Discípulos y Misioneros

Documento de Aparecida: Texto y Comentarios

TERCERA SEMANA DE CUARESMA

 Los textos propuestos para este Tercer Domingo de Cuaresma Ex 17,3-7; Sal 94; Rom 5, 1-2;5-8; Jn 4,5-42

De la descendencia de Abrahán, Isaac y luego Jacob, se formó el pueblo de Israel. Durante mucho tiempo pasó en Egipto hasta que por medio de Moisés, Dios comenzó otra etapa de su revelación. El pueblo de Israel clamó a Dios y Dios le escuchó. Lo noche de la Pascua fue la liberación. Israel se pone en camino, Moisés va por delante para guiarles hasta la tierra prometida.

El camino por el desierto se vuelve difícil, algunos piensan que a pesar de estar en la esclavitud, al menos tenían el pan asegurado. El desierto es el camino de purificación, el pueblo debe confiar en Dios. En el Sinaí sellaron un pacto, una Alianza: “ustedes serán mi pueblo y yo  seré su Dios“.

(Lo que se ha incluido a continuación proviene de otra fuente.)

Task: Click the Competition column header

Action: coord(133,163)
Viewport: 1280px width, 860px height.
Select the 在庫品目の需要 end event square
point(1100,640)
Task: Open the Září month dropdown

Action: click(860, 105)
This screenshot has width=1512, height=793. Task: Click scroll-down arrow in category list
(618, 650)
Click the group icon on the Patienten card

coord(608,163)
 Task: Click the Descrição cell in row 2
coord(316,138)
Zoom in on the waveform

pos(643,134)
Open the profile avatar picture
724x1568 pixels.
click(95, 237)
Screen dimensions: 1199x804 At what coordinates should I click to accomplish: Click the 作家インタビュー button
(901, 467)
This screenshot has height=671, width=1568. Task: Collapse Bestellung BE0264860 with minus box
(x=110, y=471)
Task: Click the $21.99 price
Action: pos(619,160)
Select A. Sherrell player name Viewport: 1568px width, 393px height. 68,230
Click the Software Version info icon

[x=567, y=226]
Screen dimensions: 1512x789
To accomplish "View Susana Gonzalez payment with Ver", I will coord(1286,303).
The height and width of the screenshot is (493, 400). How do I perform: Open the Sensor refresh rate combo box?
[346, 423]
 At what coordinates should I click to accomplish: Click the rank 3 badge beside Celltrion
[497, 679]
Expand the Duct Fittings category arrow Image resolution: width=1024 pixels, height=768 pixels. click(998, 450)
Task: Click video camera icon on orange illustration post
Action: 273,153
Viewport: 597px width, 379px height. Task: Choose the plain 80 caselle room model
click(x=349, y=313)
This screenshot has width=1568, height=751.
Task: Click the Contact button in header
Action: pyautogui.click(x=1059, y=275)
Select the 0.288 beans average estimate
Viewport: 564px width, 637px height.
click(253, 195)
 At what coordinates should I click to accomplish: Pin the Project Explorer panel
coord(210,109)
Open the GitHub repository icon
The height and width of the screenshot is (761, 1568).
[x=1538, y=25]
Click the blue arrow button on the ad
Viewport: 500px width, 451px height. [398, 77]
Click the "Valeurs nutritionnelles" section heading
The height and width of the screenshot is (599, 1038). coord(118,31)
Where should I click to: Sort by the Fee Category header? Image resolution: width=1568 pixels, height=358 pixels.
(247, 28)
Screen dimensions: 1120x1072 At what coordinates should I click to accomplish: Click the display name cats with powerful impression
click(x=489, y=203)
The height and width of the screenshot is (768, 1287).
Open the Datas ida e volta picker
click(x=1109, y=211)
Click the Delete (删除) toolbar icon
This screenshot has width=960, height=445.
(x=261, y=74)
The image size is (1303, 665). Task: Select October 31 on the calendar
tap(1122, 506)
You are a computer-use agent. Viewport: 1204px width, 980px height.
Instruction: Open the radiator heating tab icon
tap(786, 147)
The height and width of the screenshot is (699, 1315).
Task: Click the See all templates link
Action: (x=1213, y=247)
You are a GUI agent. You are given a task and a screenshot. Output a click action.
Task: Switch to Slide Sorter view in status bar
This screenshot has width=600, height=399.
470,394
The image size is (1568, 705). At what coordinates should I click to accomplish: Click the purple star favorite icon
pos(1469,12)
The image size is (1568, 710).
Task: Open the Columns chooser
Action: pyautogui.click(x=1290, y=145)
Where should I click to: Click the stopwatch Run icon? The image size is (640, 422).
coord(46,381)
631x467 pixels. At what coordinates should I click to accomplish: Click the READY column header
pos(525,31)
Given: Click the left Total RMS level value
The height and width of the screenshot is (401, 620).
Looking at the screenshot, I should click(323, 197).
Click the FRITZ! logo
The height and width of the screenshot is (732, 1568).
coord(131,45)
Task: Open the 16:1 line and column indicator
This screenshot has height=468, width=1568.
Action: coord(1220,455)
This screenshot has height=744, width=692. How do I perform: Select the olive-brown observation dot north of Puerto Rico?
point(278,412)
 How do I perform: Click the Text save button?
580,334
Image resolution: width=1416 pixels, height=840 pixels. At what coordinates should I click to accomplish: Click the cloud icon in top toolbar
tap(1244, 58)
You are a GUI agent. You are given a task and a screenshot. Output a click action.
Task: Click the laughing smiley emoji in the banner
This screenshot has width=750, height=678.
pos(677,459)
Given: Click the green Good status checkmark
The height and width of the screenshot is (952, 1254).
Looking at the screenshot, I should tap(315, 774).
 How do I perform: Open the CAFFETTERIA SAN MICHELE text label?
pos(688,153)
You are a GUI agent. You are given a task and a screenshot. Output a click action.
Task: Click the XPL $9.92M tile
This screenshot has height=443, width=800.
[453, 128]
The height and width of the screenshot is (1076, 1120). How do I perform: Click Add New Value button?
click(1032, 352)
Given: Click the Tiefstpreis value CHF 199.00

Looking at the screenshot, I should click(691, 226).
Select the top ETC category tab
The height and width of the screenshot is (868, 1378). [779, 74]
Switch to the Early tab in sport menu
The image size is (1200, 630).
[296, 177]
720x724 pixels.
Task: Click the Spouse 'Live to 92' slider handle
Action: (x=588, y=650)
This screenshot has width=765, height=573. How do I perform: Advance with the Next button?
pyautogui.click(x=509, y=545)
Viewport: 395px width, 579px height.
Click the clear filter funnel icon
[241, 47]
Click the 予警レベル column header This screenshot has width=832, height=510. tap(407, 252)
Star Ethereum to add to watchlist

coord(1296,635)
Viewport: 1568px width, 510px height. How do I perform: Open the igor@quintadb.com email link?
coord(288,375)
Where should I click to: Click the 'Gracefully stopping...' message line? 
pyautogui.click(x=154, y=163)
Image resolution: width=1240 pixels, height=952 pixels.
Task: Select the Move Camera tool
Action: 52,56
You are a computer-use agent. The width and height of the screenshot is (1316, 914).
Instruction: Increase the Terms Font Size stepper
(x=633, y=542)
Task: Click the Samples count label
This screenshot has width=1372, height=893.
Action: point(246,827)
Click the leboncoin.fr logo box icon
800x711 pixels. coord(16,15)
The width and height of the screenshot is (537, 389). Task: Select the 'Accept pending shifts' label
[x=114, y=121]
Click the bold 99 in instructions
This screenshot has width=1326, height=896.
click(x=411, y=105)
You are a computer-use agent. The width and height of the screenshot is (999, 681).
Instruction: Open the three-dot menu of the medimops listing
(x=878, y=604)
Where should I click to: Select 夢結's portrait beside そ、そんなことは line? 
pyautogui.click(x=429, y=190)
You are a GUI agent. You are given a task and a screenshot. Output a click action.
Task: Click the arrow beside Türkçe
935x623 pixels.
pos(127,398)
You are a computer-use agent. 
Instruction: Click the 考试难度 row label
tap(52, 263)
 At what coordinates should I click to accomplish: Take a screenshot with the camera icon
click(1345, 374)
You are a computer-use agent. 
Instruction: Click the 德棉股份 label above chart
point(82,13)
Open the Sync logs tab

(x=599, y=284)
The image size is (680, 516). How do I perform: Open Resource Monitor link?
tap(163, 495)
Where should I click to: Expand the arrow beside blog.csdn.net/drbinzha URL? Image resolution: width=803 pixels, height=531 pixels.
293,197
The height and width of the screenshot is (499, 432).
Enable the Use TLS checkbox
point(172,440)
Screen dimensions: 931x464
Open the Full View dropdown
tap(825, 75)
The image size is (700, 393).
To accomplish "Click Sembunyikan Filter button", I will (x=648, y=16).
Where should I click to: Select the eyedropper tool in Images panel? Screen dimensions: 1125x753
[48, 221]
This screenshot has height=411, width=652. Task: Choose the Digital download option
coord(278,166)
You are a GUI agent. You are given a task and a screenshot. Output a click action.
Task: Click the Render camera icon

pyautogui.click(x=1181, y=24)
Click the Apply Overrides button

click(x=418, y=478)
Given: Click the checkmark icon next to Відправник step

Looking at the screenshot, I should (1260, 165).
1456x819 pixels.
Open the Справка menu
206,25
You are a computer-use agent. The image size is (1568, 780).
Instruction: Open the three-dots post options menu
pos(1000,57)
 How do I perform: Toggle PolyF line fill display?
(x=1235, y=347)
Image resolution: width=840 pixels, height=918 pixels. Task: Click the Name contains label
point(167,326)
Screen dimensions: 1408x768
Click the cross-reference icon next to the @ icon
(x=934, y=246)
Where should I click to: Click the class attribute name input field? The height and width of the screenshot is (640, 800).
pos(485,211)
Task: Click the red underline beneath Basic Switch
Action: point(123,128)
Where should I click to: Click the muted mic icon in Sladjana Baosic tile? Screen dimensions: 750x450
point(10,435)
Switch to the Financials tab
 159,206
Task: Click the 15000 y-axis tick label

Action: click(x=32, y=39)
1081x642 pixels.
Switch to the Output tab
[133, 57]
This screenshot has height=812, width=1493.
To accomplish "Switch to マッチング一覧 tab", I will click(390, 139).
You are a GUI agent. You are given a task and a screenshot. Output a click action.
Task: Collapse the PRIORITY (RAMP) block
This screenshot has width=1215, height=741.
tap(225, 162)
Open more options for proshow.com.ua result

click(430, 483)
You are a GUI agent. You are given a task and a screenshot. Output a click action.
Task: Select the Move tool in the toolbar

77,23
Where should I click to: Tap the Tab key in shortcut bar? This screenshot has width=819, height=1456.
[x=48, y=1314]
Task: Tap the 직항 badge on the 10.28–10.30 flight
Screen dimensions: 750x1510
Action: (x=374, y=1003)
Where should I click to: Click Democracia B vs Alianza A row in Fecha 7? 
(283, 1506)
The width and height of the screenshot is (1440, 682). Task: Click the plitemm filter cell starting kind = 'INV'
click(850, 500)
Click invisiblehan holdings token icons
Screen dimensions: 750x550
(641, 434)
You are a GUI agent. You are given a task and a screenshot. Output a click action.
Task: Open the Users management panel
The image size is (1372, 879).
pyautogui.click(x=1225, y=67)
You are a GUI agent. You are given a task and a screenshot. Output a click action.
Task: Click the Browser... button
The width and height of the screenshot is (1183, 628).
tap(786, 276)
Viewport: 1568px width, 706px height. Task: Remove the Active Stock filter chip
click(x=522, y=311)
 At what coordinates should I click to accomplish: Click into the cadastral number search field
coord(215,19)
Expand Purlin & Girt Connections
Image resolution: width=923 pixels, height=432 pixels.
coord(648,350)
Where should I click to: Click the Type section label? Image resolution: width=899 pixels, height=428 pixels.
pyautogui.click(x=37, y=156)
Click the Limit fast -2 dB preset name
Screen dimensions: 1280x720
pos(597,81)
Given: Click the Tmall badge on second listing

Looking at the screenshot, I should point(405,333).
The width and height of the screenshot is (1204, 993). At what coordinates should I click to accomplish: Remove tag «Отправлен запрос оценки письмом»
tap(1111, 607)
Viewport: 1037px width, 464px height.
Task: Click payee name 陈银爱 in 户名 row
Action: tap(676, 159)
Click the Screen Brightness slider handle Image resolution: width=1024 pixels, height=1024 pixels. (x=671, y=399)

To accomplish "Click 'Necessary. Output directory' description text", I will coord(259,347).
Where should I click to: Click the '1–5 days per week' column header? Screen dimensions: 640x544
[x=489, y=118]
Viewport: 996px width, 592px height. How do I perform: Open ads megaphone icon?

El texto de la primera lectura, muestra un momento de crisis y dificultad, un momento de “rebelión”, de tentación: ¿está o no está el Señor en medio de nosotros?, vendrían a decir: si Dios está con nosotros, ¿porqué pasamos por el dolor, el sufrimiento, la escasez?, ¿por qué sufrimos?

El salmo  nos hace responder: Señor, que no seamos sordos a tu voz. Para ver las cosas en su profundidad, en su sentido completo, necesitamos escuchar otra voz, no sólo la nuestra, que muchas veces es incompleta, parcial y que por la dificultad del momento nos puede hacer pensar que todo está perdido. La voz de Dios, la Palabra de Dios es aquello que el domingo pasado nos recordaba el Evangelio: “Este es mi Hijo, escúchenle“, el salmo lo completa con estas palabras: Vengan adoremos y bendigamos al Señor, él es nuestro Dios, … él es nuestro Pastor… Hagámosle caso al Señor“.

En Jesucristo debemos redescubrir el sentido de nuestra vida, de nuestro destino, de nuestra misión, de nuestras dificultades, dolores y sufrimientos…

La segunda lectura viene a revelarnos los frutos de la Redención de Jesucristo: Dios ha infundido su amor en nuestros corazones… la prueba que Dios nos ama está en que Cristo murió por nosotros… en estas dos afirmaciones tenemos para meditar nuestra relación con Dios. Desde nuestro Bautismo Dios no está lejos de nosotros, nos ha hecho sus hijos, él es nuestro Padre, nos da el Espíritu Santo, nos da a su Hijo… si esto lo meditamos nuestra vida de cada día debe ser para dar gracias a Dios, vivir para Dios.

Y el evangelio de San Juan nos pone delante un diálogo, la samaritana y Jesús. Bien podríamos decir, un diálogo donde yo me encuentro con Jesús, le escucho, le pregunto, le conozco, le creo. El diálogo se desarrolla en torno a una necesidad: “dame de beber”.  La mujer va al pozo en busca de calmar su sed; Jesús con sus discípulos se detienen en aquel lugar, y también Jesús le dice que tiene sed.

Yo tengo un agua que calma la sed, un agua que se convierte en una fuente que salta hasta la vida eterna. Ante estas palabras la samaritana va abriendo su vida, su historia personal, y va comprendiendo de qué le está hablando Jesús. Ella  va descubriendo que está hablando con el Mesías y su corazón se va transformando. Confronta su vida personal, y luego va a decirles a los demás: hay uno que “me dicho todo lo que he hecho“. La gente viene donde Jesús- escucha a Jesús, como lo decía el salmo: “si hoy escuchas su voz, no endurezcas tu corazón“- y hacen la misma experiencia: “sabemos que él es de verdad el Salvador del mundo”.

Muchas cosas se podrían comentar de este Evangelio, pero lo mejor será que cada uno lo medite y lo interiorice.